You are faking distribution.

The numerical distribution of std::rand is homogeneous between 0 and RAND_MAX , this means that any number within that range has the same probability of being selected (1 among RAND_MAX ).

When doing module ( % ) on the result of std::rand you break the homogeneity if the divisor is not a multiple of RAND_MAX . Assuming a RAND_MAX of 32767 with a module on 6 we get that the numbers from 1 to 5 have a probability of occurrence lower than the 0 (a 0.003% lower).

Proposal.

Taking into account the above, you could create a given object that includes a homogeneous distribution of values between 1 and 6:

template <int MIN, int MAX>
struct Dado
{
    int lanzar()
    {
        /* Generamos un número pseudo-aleatorio con el algoritmo
        mt19937 distribuido uniformemente entre MIN y MAX */
        return distribucion(generador);
    }

private:
    // Tenemos control sobre el algoritmo y distribución a usar.
    std::random_device device;
    std::mt19937 generador{device()};
    std::uniform_int_distribution<> distribucion{MIN, MAX};
};

With this Dado object you can create a function that follows your premises:

• Launch two 6-sided dice.
• If the value is the same, throw them again.

// Alias de dado de 6 caras.
using D6 = Dado<1, 6>;
// Nuestros dados.
D6 dado1, dado2;

int tirada()
{
    int tirada1, tirada2, avances{};

    do
    {
        avances += (tirada1 = dado1.lanzar()) + (tirada2 = dado2.lanzar());
        std::cout << "Primer dado: " << tirada1
            << "\nSegundo dado: " << tirada2
            << "\n\tAvances: " << avances << '\n';
    } while (tirada1 == tirada2);

    return avances;
}

You can see the code working in Wandbox 三 へ (へ ਊ) へ ハ ッ ハ ッ .

  

I can not find an if or similar function that can launch them again if both values are the same.

That's because you have not tried to store the code in a separate function:

bool TirarDados()
{
  input (1);
  primerdado = tirardado ();
  input (2);
  segundodado = tirardado ();
  total = dado(primerdado, segundodado);
  return primerdado == segundodado;
}

int main()
{
  if( TirarDados() ) // Primera tirada
    TirarDados();    // Segunda tirada... solo si son iguales
}

Of course you could also do it with a loop:

int main()
{
  int contador = 0; // Para garantizar que solo repetimos la tirada una vez
  do
  {
    input (1);
    primerdado = tirardado ();
    input (2);
    segundodado = tirardado ();
    total = dado(primerdado, segundodado);
    contador++;
  } while( primerdado == segundodado && contador == 1);
}

By the way, note that the printing function can be simplified a lot.
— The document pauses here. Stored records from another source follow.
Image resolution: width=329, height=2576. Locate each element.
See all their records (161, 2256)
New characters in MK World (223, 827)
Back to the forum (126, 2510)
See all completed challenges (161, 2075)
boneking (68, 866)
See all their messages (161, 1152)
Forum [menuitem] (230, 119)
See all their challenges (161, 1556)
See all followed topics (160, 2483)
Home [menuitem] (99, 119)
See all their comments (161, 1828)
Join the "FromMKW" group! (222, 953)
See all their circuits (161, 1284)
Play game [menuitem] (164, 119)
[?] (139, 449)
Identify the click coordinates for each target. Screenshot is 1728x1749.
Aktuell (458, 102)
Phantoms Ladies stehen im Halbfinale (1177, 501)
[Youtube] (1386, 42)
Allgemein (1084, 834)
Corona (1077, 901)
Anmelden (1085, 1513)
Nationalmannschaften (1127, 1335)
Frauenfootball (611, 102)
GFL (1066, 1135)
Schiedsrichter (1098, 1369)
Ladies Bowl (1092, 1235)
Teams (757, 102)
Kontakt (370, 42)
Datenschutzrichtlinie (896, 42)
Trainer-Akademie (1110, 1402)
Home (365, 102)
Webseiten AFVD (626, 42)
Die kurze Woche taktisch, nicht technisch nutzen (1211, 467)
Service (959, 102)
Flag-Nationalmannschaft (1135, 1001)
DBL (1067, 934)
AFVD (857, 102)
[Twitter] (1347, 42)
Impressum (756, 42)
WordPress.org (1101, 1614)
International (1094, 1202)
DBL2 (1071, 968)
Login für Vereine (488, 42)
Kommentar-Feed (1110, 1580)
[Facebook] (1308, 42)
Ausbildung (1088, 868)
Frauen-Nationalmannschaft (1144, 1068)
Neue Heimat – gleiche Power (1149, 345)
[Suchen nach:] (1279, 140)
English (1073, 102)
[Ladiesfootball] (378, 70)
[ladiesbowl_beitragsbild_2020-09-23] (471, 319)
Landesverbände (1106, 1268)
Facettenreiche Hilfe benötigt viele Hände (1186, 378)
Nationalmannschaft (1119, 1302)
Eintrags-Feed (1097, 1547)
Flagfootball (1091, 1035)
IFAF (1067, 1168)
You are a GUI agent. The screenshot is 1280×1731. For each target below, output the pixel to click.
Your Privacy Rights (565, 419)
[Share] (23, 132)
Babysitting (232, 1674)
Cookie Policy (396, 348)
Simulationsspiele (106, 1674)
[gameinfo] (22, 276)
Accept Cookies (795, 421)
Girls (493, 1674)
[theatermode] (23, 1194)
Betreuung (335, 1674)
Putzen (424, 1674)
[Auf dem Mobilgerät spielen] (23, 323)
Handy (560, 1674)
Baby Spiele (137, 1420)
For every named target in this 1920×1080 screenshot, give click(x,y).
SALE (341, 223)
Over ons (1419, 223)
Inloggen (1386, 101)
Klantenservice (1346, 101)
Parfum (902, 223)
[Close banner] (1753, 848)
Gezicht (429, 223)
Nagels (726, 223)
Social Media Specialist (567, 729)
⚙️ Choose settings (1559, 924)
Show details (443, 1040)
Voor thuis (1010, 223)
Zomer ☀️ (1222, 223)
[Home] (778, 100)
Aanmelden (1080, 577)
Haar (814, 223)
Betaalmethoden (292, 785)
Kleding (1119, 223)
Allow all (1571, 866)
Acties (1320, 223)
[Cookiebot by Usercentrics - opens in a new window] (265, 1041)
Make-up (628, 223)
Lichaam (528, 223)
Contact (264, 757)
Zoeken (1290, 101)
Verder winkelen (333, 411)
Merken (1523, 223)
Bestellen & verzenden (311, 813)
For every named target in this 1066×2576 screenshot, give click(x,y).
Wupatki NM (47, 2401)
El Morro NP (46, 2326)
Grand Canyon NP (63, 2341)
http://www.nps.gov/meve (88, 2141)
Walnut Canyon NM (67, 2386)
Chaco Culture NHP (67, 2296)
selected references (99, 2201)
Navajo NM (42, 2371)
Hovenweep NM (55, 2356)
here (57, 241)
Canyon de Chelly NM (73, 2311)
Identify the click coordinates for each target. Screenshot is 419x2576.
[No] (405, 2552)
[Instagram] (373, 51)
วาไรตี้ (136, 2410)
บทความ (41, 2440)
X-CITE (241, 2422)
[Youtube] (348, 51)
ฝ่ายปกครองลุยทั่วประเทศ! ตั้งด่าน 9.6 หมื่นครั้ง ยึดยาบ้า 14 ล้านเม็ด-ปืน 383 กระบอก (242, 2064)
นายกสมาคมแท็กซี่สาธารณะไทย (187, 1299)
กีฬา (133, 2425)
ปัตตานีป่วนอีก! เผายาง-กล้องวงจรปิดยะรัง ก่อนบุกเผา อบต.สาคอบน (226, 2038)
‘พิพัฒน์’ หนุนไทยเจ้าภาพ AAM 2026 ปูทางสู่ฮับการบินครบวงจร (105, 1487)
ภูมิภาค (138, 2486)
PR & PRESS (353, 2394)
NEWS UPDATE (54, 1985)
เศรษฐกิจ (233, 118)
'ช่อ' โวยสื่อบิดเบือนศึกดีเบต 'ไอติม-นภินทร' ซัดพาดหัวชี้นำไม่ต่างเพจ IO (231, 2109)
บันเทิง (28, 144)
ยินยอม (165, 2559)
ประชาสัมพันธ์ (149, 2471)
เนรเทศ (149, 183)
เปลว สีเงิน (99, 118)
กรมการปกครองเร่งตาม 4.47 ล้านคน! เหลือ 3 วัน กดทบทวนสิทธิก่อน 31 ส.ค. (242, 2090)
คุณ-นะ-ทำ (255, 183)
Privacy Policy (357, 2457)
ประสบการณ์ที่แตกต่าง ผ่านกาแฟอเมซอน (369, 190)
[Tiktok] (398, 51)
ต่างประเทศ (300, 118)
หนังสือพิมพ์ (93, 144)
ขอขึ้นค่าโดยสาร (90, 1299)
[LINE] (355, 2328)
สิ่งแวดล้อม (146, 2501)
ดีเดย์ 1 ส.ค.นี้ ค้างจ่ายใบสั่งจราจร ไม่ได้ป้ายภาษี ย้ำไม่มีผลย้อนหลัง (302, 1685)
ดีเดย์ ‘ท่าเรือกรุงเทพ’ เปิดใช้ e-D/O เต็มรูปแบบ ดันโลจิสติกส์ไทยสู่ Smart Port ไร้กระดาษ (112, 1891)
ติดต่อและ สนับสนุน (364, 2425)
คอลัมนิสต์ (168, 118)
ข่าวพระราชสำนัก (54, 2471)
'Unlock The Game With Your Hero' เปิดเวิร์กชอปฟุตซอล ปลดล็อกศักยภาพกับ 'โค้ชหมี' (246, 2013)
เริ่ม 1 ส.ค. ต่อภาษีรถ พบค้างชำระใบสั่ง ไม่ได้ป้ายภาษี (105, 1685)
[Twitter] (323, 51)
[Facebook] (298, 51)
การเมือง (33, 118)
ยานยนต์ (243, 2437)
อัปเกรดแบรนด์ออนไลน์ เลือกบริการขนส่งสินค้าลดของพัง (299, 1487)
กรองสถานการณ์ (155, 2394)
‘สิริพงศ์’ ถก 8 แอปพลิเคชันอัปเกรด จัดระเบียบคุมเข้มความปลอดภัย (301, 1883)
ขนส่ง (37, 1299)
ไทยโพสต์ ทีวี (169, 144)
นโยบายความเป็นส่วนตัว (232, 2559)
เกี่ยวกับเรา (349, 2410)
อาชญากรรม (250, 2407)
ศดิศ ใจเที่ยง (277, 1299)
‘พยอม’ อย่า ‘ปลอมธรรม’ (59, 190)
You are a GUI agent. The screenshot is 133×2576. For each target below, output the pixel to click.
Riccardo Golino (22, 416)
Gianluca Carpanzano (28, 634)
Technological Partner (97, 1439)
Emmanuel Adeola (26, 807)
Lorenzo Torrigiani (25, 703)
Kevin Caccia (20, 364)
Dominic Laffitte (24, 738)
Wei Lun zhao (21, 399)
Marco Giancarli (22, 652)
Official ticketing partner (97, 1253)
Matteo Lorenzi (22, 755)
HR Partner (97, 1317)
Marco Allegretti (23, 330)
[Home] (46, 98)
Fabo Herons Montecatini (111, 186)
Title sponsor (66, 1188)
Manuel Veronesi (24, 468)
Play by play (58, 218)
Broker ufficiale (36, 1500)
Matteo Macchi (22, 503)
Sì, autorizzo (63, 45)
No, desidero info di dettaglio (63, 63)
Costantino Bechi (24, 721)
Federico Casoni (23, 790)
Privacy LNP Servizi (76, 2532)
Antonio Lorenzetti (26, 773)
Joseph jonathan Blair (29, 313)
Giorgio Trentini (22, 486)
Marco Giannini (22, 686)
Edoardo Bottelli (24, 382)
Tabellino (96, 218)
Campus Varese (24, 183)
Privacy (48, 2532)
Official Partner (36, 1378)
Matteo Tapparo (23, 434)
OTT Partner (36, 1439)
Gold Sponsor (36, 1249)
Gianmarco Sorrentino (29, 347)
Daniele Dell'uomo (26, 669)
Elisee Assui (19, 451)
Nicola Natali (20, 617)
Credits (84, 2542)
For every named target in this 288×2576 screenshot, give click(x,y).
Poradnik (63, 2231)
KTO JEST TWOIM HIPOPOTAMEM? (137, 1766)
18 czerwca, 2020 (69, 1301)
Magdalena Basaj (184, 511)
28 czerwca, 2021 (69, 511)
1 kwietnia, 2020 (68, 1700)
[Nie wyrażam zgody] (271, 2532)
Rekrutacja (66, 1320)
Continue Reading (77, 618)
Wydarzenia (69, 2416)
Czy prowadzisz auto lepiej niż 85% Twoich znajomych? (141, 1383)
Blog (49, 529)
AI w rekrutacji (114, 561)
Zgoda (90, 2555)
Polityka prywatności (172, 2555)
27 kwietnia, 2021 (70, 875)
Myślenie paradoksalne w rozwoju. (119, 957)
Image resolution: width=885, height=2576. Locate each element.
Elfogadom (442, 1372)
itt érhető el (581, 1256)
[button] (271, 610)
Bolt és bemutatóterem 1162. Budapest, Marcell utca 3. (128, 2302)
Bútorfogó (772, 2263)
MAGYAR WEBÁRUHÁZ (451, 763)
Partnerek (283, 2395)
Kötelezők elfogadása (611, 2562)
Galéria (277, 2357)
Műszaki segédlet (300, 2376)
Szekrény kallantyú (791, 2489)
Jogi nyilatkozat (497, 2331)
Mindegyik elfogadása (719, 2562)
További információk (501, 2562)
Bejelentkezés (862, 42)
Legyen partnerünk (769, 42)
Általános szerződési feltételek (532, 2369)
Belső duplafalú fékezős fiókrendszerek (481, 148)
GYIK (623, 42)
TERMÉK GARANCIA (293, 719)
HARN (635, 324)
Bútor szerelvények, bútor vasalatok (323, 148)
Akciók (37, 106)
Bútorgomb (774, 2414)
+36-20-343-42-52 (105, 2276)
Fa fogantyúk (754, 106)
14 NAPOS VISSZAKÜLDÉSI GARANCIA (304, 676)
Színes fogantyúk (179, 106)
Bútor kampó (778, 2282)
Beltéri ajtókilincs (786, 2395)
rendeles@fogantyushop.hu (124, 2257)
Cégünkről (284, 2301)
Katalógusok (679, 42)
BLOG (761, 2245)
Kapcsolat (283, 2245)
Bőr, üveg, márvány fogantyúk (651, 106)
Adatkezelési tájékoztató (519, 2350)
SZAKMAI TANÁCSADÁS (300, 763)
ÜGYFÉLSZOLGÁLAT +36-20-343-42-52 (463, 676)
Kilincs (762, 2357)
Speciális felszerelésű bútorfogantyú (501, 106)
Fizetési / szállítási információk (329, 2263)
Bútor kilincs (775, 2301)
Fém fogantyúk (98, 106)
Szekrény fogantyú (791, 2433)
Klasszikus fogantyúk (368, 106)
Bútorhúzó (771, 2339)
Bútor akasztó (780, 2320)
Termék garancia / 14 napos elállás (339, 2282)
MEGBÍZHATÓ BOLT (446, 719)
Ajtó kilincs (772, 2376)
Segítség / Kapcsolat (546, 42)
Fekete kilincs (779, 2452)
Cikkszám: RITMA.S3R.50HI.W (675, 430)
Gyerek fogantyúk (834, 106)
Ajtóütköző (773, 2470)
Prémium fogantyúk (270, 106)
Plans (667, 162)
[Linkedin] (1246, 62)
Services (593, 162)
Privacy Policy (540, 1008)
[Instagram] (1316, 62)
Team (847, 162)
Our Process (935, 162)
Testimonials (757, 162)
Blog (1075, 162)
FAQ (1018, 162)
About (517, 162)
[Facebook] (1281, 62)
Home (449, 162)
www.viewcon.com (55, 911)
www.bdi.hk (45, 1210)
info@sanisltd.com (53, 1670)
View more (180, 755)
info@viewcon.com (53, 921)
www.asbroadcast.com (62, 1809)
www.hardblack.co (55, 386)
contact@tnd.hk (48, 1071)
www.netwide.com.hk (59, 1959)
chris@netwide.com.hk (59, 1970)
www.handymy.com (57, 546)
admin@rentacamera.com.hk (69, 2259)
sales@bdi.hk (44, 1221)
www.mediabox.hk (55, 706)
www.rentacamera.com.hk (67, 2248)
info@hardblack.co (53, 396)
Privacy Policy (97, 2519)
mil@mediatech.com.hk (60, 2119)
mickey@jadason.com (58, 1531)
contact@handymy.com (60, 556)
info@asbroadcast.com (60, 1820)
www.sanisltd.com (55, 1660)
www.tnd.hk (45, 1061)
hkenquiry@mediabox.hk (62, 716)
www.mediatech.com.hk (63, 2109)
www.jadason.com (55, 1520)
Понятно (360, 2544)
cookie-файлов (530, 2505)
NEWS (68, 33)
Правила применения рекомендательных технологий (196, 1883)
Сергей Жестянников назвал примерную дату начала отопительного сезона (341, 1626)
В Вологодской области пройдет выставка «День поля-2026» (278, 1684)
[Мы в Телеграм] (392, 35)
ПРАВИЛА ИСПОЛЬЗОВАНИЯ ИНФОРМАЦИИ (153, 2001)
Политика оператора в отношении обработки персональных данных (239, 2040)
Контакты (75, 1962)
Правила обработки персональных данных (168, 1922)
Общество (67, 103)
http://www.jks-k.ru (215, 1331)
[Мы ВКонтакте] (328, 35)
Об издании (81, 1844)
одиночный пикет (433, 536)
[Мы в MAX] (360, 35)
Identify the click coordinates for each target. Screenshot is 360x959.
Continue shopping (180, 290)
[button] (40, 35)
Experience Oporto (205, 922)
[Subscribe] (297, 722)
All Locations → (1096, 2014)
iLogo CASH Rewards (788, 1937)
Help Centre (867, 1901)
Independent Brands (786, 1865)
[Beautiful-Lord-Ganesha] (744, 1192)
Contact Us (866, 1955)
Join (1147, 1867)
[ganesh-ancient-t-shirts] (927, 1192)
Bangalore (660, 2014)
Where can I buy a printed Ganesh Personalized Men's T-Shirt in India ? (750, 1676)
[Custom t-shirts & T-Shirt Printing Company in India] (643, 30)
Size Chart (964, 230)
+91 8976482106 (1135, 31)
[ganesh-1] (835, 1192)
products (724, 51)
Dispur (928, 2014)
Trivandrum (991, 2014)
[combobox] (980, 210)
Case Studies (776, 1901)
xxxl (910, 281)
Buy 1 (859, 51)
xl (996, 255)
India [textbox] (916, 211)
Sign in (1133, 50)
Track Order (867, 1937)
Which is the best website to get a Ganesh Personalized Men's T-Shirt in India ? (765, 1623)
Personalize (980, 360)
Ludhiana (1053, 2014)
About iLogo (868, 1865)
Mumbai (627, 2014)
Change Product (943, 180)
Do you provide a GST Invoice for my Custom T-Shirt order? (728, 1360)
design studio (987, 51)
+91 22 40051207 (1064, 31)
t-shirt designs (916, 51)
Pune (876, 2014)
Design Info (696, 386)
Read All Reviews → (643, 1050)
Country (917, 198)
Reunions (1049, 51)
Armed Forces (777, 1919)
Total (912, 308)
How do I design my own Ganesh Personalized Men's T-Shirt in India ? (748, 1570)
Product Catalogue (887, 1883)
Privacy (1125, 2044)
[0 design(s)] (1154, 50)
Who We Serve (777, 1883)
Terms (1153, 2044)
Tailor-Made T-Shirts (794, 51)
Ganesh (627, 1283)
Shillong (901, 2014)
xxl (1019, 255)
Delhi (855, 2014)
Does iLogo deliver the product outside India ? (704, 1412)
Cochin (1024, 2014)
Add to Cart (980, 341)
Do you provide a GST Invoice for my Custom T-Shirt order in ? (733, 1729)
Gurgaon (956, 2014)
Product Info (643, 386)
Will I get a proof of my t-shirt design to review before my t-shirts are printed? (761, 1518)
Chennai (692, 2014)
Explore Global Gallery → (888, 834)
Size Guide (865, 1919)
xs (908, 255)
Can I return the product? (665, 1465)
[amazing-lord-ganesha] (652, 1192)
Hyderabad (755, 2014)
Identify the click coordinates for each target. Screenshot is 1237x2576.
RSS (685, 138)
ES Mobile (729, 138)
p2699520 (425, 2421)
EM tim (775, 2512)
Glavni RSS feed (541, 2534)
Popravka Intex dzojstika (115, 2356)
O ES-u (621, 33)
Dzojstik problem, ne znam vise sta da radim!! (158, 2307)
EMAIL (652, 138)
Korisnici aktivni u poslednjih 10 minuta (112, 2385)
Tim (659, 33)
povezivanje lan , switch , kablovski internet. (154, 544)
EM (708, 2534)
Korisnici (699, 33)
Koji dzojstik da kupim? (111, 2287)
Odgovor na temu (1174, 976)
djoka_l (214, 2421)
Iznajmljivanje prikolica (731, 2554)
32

Also it does not return any value, then its return type should be void :

void input (int cant)
{
  std::cout "Presione \"ENTER\" para lanzar el dado " << cant;
  std::cin.ignore ();
}

Also, keep in mind that the initialization of the random number generator only needs to be done once, it would be recommendable that this initialization be moved to main :

int main()
{
  srand (time (0));
  // ...
}

Also, from C ++ 11 (remember that it is a standard that dates from 2011) the random library is available , which puts at your disposal a mechanism to generate random numbers much more secure and powerful and versatile than rand() , which is a function inherited from C.